Each line of the records below that contains "page" needs to be copied.

═══

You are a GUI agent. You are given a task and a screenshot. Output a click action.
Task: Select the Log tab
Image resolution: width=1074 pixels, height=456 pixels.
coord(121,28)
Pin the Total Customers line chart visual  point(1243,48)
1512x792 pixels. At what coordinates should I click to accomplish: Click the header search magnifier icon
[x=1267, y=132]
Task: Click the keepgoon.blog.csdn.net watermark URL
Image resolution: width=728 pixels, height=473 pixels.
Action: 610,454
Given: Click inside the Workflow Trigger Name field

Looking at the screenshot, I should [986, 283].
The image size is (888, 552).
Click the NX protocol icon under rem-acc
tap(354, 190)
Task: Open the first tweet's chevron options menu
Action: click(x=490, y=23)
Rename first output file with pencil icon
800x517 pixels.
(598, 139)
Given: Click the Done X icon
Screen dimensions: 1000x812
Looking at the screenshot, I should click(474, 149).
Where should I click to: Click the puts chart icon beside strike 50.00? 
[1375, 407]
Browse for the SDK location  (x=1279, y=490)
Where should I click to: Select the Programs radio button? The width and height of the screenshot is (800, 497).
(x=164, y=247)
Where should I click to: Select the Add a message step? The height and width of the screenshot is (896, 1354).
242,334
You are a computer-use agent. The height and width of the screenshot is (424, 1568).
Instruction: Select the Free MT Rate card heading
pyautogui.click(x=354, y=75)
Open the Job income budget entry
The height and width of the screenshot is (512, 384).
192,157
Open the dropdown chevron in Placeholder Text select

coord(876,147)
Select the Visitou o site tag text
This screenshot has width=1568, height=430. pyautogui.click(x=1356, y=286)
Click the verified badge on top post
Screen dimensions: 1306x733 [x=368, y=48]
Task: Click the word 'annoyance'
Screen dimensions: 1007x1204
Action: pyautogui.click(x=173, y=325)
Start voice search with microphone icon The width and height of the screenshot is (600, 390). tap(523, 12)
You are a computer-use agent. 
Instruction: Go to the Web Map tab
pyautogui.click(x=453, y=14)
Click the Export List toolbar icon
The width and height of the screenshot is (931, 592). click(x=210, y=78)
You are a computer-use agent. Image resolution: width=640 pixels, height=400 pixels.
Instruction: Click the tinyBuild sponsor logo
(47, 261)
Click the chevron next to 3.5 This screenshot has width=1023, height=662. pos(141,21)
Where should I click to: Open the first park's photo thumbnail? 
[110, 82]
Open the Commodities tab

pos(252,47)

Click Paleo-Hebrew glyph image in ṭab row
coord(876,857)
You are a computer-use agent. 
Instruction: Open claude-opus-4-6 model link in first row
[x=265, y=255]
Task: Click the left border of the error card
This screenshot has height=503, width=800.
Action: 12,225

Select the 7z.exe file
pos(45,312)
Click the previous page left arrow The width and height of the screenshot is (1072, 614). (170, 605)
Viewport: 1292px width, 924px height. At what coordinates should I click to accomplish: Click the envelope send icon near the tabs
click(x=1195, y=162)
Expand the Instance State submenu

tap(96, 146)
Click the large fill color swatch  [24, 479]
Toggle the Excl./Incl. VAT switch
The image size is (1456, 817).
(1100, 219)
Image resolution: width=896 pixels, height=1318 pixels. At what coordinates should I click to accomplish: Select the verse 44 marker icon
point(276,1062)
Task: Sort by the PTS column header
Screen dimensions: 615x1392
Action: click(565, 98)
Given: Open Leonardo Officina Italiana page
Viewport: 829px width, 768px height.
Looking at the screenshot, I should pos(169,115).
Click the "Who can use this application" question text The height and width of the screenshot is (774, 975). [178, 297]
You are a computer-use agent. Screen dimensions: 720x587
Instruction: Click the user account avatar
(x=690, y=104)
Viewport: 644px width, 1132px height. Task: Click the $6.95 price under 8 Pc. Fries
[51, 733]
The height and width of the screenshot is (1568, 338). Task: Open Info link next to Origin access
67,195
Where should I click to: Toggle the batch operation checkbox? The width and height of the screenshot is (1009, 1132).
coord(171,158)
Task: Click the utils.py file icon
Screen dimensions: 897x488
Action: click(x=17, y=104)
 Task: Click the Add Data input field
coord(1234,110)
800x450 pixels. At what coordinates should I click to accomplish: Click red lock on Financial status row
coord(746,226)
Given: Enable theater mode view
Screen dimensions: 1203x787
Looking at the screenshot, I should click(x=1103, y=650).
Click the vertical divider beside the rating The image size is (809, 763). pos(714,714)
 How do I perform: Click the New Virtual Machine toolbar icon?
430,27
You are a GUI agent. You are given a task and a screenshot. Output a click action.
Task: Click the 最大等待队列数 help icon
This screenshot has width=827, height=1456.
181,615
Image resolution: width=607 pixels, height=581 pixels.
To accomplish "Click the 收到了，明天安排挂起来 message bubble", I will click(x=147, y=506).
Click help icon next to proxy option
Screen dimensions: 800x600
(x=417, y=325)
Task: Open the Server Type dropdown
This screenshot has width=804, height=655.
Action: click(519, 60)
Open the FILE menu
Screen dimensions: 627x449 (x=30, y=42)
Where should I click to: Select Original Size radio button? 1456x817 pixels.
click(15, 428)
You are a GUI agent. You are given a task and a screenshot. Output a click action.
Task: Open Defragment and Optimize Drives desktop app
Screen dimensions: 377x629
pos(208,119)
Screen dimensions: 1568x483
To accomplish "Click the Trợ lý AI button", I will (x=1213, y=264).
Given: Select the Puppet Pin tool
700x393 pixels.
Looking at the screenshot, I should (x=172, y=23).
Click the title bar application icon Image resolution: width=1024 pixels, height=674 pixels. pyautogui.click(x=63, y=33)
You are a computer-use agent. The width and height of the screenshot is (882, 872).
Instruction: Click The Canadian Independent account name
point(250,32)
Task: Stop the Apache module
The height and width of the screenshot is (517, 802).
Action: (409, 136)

═══

◆ **Result for this exercise**
Click the previous page left arrow The width and height of the screenshot is (1072, 614). (170, 605)
Given: Open Leonardo Officina Italiana page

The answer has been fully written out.